By Peter Weiss
At the heart of many of the world’s musical instruments is the same, simple component—a string stretched tight between two points. Plucked, bowed, or struck, each of an instrument’s strings creates ear-catching vibrations.
Now, mathematicians in Canada say that they have invented a family of music-making devices based on a network of three or more string segments—for instance, a Y-shaped string anchored at three endpoints. The extra segments supply exotic overtones that a single string doesn’t, say the researchers.
The first, and so far only, member of this new family of instruments is the tritare—rhymes with guitar—devised by mathematicians Samuel Gaudet and Claude Gauthier of the University of Moncton in New Brunswick. Resembling a guitar with two extra necks, the tritare hosts six Y-shaped strings. As in an ordinary guitar, each tritare string runs from a tuning peg along a fretted neck. However, the familiarity ends at an unanchored juncture point where the string branches. From there, one string segment runs along each of the two extra, unfretted necks.
Gaudet notes that a conventional, two-anchor musical-instrument string generates a fundamental sound frequency plus harmonics. Those frequencies are two, three, or other-integer multiples of the fundamental frequency.
The tritare generates not only those harmonic overtones but also nonharmonic ones, he says. Listeners typically hear such nonharmonic overtones from percussion instruments—for instance, bells or gongs—which vibrate in more-complicated patterns than simple strings do.
Depending on how each note on a tritare is played, the sound can include a few or many nonharmonic ingredients, Gaudet says. So, he adds, the instrument offers “a richer sound than does a classical stringed instrument.”

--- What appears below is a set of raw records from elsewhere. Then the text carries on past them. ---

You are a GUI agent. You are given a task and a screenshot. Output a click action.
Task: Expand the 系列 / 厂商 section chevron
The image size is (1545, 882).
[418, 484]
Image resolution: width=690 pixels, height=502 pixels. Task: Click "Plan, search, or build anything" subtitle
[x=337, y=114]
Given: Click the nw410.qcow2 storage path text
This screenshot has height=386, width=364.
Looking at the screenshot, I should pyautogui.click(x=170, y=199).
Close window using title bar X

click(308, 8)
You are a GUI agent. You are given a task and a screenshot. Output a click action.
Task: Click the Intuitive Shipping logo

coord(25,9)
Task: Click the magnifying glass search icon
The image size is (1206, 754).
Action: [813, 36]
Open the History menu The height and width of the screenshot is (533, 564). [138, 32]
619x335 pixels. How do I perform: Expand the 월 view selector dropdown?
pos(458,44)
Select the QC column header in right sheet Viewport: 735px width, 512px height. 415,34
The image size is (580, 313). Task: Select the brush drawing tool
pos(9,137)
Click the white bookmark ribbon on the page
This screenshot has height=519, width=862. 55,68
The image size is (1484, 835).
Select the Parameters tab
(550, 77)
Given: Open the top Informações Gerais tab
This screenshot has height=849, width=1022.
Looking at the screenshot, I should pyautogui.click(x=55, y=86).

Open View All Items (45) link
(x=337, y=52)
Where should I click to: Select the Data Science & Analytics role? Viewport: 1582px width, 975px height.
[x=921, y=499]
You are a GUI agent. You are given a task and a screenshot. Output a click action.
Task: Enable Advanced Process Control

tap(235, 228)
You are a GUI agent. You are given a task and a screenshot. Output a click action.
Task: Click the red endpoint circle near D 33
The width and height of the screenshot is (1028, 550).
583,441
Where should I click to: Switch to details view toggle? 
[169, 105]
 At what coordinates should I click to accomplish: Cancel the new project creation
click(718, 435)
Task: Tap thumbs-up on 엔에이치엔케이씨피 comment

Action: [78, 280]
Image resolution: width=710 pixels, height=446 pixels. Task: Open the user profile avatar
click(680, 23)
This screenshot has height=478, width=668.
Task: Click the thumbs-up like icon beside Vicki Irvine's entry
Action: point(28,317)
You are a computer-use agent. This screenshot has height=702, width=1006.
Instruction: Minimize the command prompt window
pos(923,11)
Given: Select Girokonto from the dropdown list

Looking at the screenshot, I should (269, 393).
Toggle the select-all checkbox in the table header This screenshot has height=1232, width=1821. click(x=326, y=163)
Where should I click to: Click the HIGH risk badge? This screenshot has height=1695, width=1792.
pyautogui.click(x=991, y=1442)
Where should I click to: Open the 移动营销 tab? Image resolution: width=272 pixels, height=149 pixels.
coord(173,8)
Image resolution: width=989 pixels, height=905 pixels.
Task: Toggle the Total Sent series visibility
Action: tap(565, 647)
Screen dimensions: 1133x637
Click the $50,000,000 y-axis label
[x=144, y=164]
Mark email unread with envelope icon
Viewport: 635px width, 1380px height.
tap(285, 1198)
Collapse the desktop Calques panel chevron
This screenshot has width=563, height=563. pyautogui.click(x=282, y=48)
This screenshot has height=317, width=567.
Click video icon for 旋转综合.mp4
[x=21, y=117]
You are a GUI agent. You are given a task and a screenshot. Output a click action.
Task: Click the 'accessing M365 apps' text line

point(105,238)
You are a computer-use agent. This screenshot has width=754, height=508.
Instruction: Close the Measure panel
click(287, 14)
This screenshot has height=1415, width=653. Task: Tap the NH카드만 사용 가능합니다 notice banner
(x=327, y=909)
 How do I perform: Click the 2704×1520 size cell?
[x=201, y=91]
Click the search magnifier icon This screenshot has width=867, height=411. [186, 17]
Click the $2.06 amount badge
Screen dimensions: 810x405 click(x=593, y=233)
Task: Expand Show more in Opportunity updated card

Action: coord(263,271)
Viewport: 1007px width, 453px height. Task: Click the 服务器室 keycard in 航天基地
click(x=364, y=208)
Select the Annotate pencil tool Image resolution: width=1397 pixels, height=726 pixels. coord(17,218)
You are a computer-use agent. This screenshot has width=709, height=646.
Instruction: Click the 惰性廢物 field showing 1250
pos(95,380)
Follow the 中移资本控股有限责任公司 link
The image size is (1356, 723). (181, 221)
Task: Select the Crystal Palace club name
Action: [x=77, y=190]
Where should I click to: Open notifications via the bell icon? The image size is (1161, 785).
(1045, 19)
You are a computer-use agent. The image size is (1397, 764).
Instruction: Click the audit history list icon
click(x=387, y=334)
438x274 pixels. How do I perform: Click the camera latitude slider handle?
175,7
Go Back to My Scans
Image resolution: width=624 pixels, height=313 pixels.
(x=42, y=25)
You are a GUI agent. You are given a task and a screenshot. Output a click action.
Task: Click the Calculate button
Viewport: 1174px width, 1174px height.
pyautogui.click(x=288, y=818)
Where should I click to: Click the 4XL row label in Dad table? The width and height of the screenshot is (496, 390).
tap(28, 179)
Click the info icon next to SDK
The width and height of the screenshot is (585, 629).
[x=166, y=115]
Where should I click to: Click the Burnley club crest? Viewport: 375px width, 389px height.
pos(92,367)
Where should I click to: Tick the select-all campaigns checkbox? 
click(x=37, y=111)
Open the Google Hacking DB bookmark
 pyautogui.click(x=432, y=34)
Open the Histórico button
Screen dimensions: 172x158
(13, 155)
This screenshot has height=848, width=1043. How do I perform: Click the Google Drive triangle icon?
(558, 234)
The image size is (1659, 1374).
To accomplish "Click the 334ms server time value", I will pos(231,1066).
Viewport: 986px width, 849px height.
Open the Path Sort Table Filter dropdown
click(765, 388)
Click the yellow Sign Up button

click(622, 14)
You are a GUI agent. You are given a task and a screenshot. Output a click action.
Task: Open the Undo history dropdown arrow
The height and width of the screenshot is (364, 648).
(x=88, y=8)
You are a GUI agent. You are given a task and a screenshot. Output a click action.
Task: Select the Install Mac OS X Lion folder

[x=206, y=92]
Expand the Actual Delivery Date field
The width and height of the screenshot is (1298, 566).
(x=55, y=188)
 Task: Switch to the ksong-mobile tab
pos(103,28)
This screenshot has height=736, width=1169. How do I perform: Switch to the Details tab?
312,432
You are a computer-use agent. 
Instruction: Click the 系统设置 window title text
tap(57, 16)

Richer yes, but not necessarily better, comments physicist and acoustics specialist Bernard Richardson of Cardiff University in Wales. “The branched string is really a simple analogue of the more complex structures found in things like plates and curved shells—bars, cymbals, bells, and gongs,” he notes. However, “to my ears [the tritare] just sounded like a badly out-of-tune instrument.”
“Sounds which are richer and less safe harmonically … provide inspiration and ways to musically express different things,” Gaudet contends. He and his colleague Sophie Léger, also of the University of Moncton, are slated to discuss the tritare and its design principles this week at a meeting of the Acoustical Society of America in Providence, R.I. Online sound clips of the tritare are available at http://www.acoustics.org/press/151st/Leger.html.
Given that so much music experimentation these days is done with computers, “the tritare may be one of the last new instruments to be invented relying entirely on novel physics without incorporating any computational element,” comments physicist and experimental–musical-instrument maker Benjamin W. Vigoda of the Massachusetts Institute of Technology.